Hearing a buzzing or ringing noise in your ears, whether constant or sporadic, can leave you feeling stressed, anxious and irritable. The presence of a ringing or buzzing that cannot be heard from the outside is characteristic of a condition called tinnitus. Approximately 25 million Americans have experienced tinnitus lasting at least five minutes in the past year.
Persistent or bothersome tinnitus can adversely impact your productivity at work or school and your relationships with family and friends. Because the impact of tinnitus can be so massive, finding ways to manage your symptoms can provide real-time quality of life improvements. One effective symptom management technique is sound therapy.
You may find that your symptoms worsen in quiet environments. In the absence of external noise, our brains have little to focus on aside from the internal ringing. Sound enrichment therapy is designed to provide the brain with an external noise to focus on. The tinnitus will feel less intense because the brain cannot fully pay attention to both sounds simultaneously.
Let’s look at a couple of devices you can use to employ sound enrichment therapy for your tinnitus.
Hearing aids are remarkable devices with a microphone that collects sound, an amplifier or processor that raises its volume and a speaker that transmits it directly into the ear canal. Hearing aids provide sound enrichment therapy in one of two ways, including:
- Amplifying external noises. Amplifying external sounds is perhaps what hearing aids are most famous for. When you’re out in the world, the devices amplify the speech and other sounds around you to make communication clearer and help distract your brain from the internal ringing of tinnitus. Rather than paying attention to the ringing, you can focus on the birds chirping at Foster Park or a fun conversation with friends.
- Playing white noise. Some hearing aids have tinnitus management features that play noise to mask the internal ringing. Tinnitus management features are a great option when you’re alone in a quiet area.
Noise machines are usually either general or tinnitus-specific. General noise machines are commonly marketed towards people with anxiety or insomnia, as the presence of white, pink, brown, nature or other noises can be calming. Noise machines help with tinnitus in the same way. By playing a relaxing noise in the background, your brain can divert focus away from the internal ringing. Tinnitus noise machines work similarly but are marketed specifically to manage tinnitus.
Noise machines are a great option to manage tinnitus while you sleep or during other times when you should not wear your hearing aids.

## [Material provided]
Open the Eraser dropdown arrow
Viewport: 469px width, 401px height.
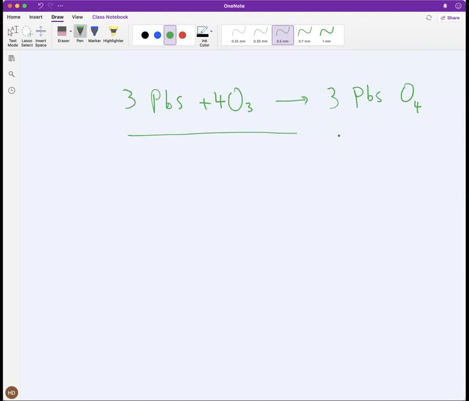pyautogui.click(x=71, y=32)
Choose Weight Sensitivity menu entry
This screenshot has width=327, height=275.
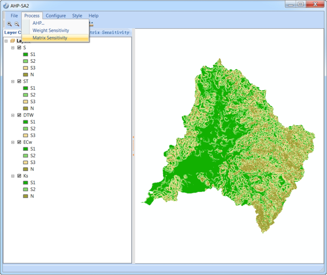click(x=50, y=30)
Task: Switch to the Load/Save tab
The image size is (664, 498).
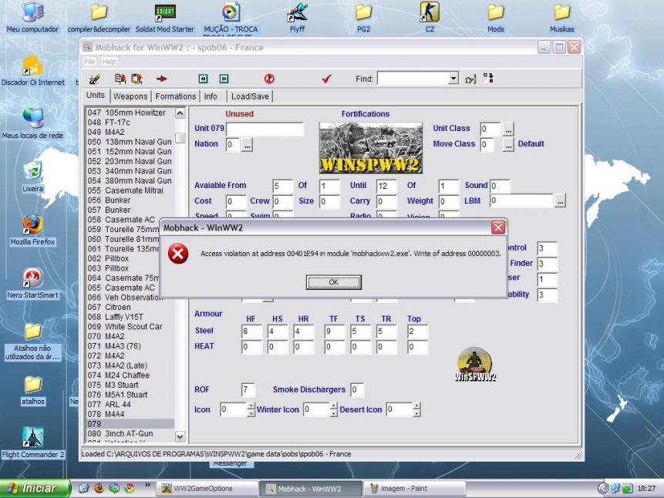Action: [x=250, y=96]
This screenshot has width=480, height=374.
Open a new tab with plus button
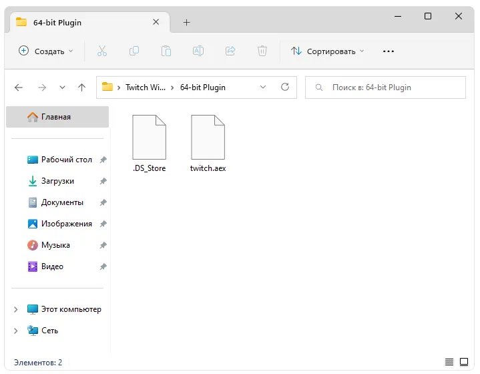point(186,22)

## [Problem details]
Print, without any change, the portion of the tinnitus text that begins with the words "Hearing a buzzing" and ends with the words "the past year.".

## [Response to this task]
Hearing a buzzing or ringing noise in your ears, whether constant or sporadic, can leave you feeling stressed, anxious and irritable. The presence of a ringing or buzzing that cannot be heard from the outside is characteristic of a condition called tinnitus. Approximately 25 million Americans have experienced tinnitus lasting at least five minutes in the past year.